Instant or Rapid Rise Yeast does not require warm
liquid to be activated. This type of yeast has been genetically engineered from different strains of yeast to
produce breads. Rapid rise yeast is also more finely granulated than active dry yeast, so it does not need to be
dissolved in water first. It can be added directly to the dry ingredients, making it a popular choice for use with bread machines.
Instant active or rapid rise yeast is added to the dry ingredients.
Then, the liquid portion of the recipe's ingredients, warmed to 120 – 130 degrees F, as measured with an Instant Read
Thermometer, are added to make a dough.
When using Instant Active Dry Yeast,
the bread recipe only needs one (1) rise. The first rise is replaced by a ten
minute rest, and you don't need to "punch the dough down"
afterwards. The second rise takes place after the dough has been
shaped into a loaf.
It will take approximately one hour in
a warm place (longer in the refrigerator as a slow rise) until the
dough is just about doubled in bulk.
Storage of Instant Yeast: Instant yeast will keep a year at
room temperature if unopened. If opened, it will keep 6 months in the refrigerator and 12 months in the
freezer.
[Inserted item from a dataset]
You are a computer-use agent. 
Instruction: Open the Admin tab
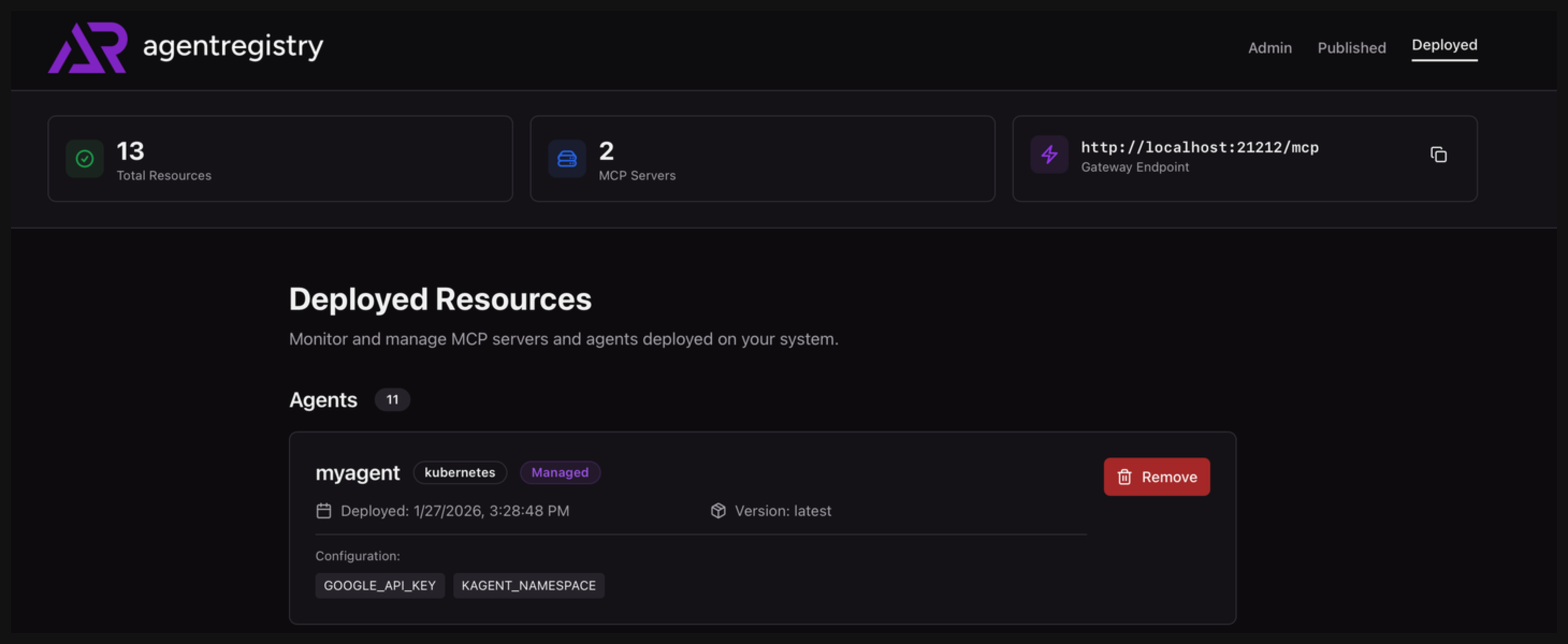coord(1270,48)
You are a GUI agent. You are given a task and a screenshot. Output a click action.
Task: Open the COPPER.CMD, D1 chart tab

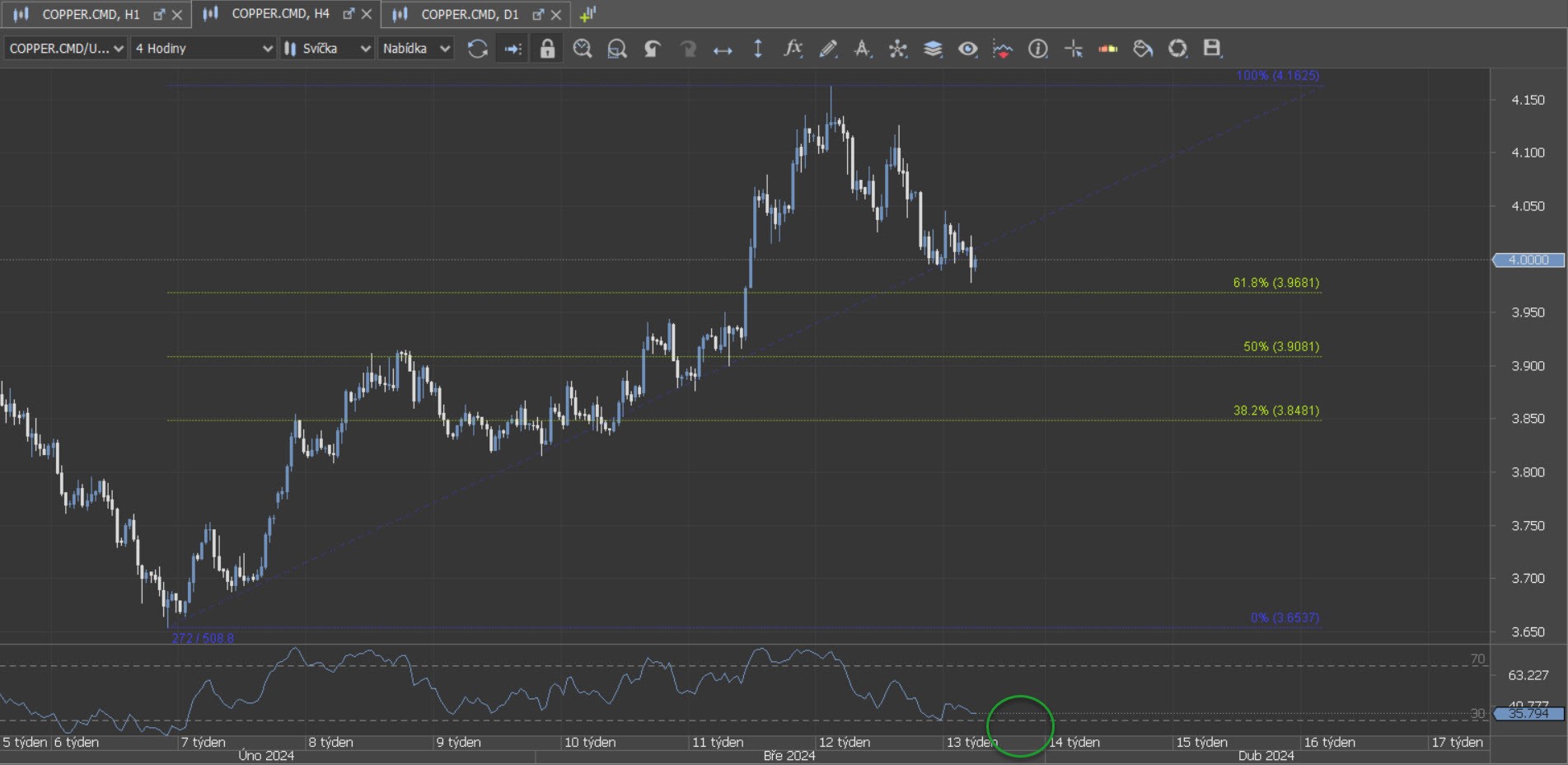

Keep yeast in its original container with the opened flap folded
closed in a re-sealable plastic bag.
Sourdough Starter
Sourdoughs were originally produced by wild yeasts. The wild yeasts in the San Francisco
area produce a unique flavor in breads. Some sourdoughs are over a hundred
years old. The starter (or sometimes called a sponge) is a flour and water
mixture that contains the yeast used to rise the bread. You can buy dried
versions and then activate them or you can make your own, catching the wild
yeasts indigenous to your area.
Check out
How To Make Sourdough Starter.
Or purchase Packaged Sourdough Starter Mix at the grocery store or by mail-order.
This is what I originally did many years ago.
Conversion Measurements for Using Different Yeasts in Recipes:
Multiply the amount of instant yeast by 3
for the equivalent amount of fresh yeast.
Multiply the amount of active dry yeast
by 2.5 for the equivalent amount of fresh yeast.
Multiply the amount of instant yeast by
1.25 for the equivalent of active dry yeast.
Expiration Date and Testing Yeast:
Expiration Date (printed on the yeast's package) - Yeast does expire.
Yeast will last longer than the date printed on the packet if it is kept in the refrigerator. It will last even longer in the freezer (for up
to a year or even more).
Testing Yeast - Sugar is used in testing yeast. To test yeast: Add 1/2 teaspoon of sugar to the yeast
when stirring it into the water to dissolve. If it foams and bubbles within 10 minutes, you know the yeast is alive and active.
Measuring Yeast:
You do not need to be exact in measuring yeast. Remember it's going to multiply like crazy anyway. A little less is fine; the dough will rise more slowly and
may taste better. NOTE: Too much yeast will give an unpleasantly yeasty flavor and aroma.